Matrawy et al. studied the efficacy of DW-MRI in differentiating atypical haemangiomas from metastases, and also included typical haemangiomas in the study, as a separate group. A total of 24 patients were included: eight with metastasis, six with atypical haemangiomas, and 10 with typical haemangiomas. The mean ADC value for haemangiomas (including both kinds) was 1.54 × 10−3 mm2/s, and the mean ADC value of metastatic lesions was 0.83 × 10−3 mm2/s, with the difference being significant statistically. A threshold of 0.96 × 10−3 mm2/s was suggested as being able to differentiate haemangiomas from malignant lesions [18]. The results of this study were in concordance with ours – we also found an identical cut-off point for differentiating different lesions. They found that atypical haemangiomas had a significantly higher mean ADC values compared to metastasis and had relatively high values compared to typical haemangiomas, although the mean was not significantly different between the two groups. Of note, a considerable overlap existed between the ADC values recorded for metastasis and atypical haemangiomas – a finding which is in contrast to ours.

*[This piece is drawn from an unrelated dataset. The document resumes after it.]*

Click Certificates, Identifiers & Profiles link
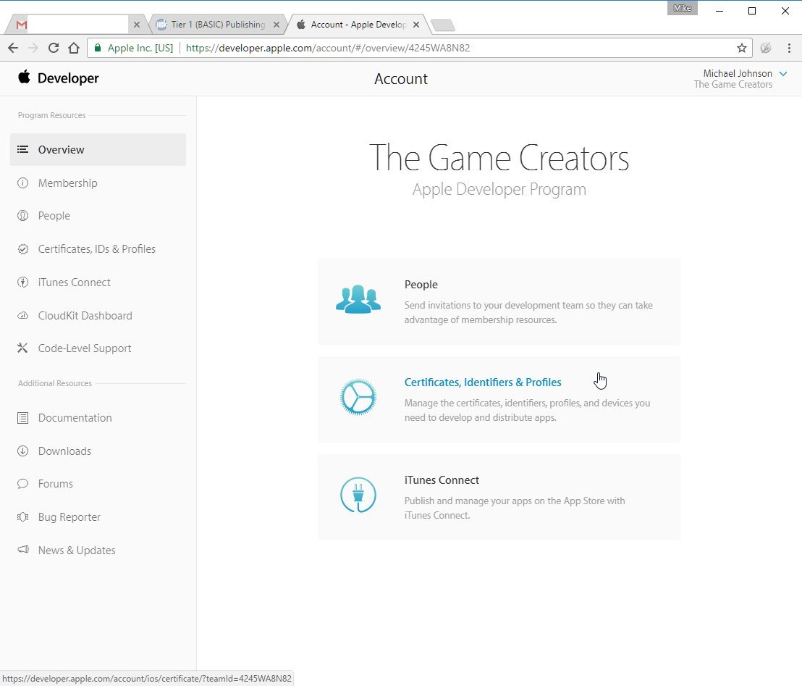The image size is (802, 686). point(483,382)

In all of the previously mentioned studies, the number of patients with atypical haemangiomas ranged between 20 and 50 – a relatively small number with which to draw generalisable conclusions. We also faced the same limitation. Also, a limited number of metastatic lesions from limited types of tumours were involved, so our results may not be generalisable for making judgments regarding differentiation of atypical haemangiomas from certain types of malignancy or metastasis. This limitation was also seen in previous studies. More comprehensive multi-centre studies are needed to understand the exact benefit of DW imaging in differentiating atypical haemangiomas.

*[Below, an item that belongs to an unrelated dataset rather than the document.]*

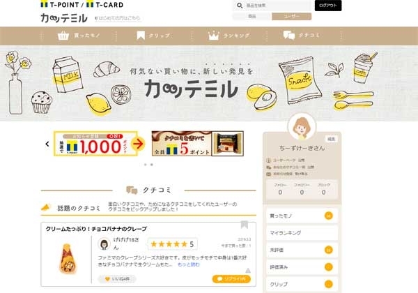Like the review with heart button
The image size is (418, 293).
coord(117,279)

In the present cross-sectional study, we aimed to compare the mean ADC values for atypical haemangiomas and metastatic lesion in the vertebra. These lesions are nearly identical in T1 and T2 sequences and, if applicable, DW imaging may be of great benefit in differentiating these lesions. The mean ADC value for atypical haemangiomas was 1888 ± 74 (× 10-6 mm2/s), and the mean for metastatic lesions was 1008 ± 81 (× 10-6 mm2/s), with the difference being statistically significant. ROC curve analysis revealed that an ADC value of 958 × 10-6 mm2/s could differentiate benign lesions from metastatic ones. Considering the limitations of this study, the findings show that DW imaging could be useful in differentiating atypical haemangiomas from metastatic lesions.